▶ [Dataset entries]
* * * * *
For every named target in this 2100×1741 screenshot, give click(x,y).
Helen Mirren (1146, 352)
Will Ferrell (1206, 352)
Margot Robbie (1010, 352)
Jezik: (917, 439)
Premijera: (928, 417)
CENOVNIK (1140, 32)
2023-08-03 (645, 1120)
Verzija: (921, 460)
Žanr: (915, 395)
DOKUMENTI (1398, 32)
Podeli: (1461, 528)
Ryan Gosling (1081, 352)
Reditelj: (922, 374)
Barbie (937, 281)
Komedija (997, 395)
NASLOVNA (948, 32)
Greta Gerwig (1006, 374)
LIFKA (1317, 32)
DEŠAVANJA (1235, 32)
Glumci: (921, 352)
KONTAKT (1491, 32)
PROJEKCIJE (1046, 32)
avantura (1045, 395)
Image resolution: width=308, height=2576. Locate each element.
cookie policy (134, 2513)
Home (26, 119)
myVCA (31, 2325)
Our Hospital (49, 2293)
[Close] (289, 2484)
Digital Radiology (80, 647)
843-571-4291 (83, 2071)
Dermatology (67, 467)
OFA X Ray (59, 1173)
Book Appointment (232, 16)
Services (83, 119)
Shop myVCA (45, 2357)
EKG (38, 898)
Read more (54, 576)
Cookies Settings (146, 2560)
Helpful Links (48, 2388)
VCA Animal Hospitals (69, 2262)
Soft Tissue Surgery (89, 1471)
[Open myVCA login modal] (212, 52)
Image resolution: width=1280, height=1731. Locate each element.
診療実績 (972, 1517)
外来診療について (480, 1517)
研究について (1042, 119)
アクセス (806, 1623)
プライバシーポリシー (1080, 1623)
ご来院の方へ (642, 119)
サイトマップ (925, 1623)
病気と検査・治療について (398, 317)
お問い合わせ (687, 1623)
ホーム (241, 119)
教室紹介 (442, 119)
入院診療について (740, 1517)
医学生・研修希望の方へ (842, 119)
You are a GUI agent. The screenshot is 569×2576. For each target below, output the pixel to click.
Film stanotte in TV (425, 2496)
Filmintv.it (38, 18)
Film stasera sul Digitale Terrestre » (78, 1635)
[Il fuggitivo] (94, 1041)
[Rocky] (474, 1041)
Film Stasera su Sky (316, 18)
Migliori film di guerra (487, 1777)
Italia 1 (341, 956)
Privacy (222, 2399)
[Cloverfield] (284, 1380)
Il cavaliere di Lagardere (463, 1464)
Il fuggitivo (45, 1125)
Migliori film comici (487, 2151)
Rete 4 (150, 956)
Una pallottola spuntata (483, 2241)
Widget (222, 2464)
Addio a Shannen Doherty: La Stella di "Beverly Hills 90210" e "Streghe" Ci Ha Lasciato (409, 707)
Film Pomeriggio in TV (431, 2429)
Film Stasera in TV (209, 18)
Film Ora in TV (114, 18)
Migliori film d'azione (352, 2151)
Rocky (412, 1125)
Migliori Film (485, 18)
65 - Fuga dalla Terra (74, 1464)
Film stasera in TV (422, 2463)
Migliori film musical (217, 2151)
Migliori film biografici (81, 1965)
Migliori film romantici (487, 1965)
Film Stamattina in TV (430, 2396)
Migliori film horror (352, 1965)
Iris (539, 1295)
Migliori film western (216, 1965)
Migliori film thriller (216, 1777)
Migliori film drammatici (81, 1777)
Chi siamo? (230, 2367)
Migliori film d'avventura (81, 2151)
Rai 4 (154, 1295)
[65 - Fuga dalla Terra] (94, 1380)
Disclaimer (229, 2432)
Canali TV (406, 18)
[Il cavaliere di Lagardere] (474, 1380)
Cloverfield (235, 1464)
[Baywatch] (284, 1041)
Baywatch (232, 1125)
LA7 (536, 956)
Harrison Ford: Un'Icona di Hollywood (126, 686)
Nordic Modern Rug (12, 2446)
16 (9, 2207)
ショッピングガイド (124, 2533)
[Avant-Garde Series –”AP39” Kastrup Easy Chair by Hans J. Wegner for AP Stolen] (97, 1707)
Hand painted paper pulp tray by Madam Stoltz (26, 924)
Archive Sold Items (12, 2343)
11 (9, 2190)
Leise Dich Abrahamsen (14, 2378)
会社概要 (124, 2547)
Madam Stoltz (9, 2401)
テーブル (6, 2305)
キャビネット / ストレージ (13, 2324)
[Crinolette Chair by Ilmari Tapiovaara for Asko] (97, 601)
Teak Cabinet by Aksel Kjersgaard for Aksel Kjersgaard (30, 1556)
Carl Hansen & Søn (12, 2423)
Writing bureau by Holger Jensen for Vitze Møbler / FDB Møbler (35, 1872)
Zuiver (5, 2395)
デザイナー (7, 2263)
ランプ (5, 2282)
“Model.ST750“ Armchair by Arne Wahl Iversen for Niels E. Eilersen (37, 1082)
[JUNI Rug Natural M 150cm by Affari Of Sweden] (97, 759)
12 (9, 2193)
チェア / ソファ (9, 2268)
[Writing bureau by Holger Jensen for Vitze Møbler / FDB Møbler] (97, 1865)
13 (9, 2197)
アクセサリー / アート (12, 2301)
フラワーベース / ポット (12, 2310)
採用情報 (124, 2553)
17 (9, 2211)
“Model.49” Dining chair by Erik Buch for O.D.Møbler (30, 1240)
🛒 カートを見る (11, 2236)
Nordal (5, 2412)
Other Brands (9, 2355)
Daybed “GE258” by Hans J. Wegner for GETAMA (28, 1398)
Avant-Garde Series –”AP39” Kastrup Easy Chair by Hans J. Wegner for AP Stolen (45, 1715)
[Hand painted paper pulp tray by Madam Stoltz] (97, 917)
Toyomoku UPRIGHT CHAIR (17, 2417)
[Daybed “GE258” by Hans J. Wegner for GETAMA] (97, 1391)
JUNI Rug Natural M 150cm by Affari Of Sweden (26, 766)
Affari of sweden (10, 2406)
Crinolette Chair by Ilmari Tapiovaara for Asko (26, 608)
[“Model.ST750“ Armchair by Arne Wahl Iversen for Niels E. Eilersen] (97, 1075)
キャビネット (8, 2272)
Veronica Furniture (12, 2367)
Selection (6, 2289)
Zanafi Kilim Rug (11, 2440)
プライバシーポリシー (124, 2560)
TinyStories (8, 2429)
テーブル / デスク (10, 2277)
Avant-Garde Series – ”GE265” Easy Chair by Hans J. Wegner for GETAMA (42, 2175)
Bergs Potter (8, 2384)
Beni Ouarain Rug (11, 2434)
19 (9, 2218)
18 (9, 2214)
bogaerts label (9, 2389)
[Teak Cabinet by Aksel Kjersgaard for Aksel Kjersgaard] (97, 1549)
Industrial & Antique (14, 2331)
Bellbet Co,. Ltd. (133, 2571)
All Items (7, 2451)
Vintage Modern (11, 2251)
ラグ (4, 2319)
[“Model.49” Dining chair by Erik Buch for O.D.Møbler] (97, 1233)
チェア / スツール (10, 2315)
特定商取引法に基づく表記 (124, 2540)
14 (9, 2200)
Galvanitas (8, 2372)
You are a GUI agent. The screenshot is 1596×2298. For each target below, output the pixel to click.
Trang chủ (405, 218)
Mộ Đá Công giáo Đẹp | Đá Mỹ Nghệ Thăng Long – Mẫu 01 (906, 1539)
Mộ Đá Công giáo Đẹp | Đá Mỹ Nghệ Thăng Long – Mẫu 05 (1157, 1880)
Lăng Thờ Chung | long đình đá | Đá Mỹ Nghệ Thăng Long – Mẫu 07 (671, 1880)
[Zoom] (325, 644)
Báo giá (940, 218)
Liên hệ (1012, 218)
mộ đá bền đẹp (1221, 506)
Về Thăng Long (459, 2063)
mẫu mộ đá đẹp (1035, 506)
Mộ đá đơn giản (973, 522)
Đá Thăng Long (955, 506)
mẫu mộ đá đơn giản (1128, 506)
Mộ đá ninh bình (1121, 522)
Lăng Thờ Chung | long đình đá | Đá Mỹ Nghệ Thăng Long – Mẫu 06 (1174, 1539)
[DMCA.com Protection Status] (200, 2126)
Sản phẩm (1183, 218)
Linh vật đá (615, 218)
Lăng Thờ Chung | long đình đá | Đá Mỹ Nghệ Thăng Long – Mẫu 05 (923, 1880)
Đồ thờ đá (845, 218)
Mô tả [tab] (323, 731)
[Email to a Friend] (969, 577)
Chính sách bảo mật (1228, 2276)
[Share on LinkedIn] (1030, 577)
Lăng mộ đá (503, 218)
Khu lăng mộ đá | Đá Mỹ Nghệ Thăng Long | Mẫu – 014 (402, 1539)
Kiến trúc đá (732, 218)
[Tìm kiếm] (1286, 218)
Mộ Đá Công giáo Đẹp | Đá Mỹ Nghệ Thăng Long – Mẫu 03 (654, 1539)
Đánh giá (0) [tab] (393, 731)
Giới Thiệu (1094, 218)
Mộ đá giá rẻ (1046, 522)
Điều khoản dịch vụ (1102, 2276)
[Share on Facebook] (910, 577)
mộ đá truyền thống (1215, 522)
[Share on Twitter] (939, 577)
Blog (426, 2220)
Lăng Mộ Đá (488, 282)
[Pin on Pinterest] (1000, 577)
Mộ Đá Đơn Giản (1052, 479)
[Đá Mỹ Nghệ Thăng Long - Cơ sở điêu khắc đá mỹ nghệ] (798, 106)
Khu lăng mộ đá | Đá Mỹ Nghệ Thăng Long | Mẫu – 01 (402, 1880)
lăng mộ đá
* * * * *
▶ [EXERCISE AIM]
From the entries above, print the lines beginning at the one with "Addio a Shannen" and stopping after the one with "LA7 (536, 956)", exactly as written and with nothing else.

▶ [ANSWER AREA]
Addio a Shannen Doherty: La Stella di "Beverly Hills 90210" e "Streghe" Ci Ha Lasciato (409, 707)
Film Pomeriggio in TV (431, 2429)
Film Stasera in TV (209, 18)
Film Ora in TV (114, 18)
Migliori film d'azione (352, 2151)
Rocky (412, 1125)
Migliori Film (485, 18)
65 - Fuga dalla Terra (74, 1464)
Film stasera in TV (422, 2463)
Migliori film musical (217, 2151)
Migliori film biografici (81, 1965)
Migliori film romantici (487, 1965)
Film Stamattina in TV (430, 2396)
Migliori film horror (352, 1965)
Iris (539, 1295)
Migliori film western (216, 1965)
Migliori film thriller (216, 1777)
Migliori film drammatici (81, 1777)
Chi siamo? (230, 2367)
Migliori film d'avventura (81, 2151)
Rai 4 (154, 1295)
[65 - Fuga dalla Terra] (94, 1380)
Disclaimer (229, 2432)
Canali TV (406, 18)
[Il cavaliere di Lagardere] (474, 1380)
Cloverfield (235, 1464)
[Baywatch] (284, 1041)
Baywatch (232, 1125)
LA7 (536, 956)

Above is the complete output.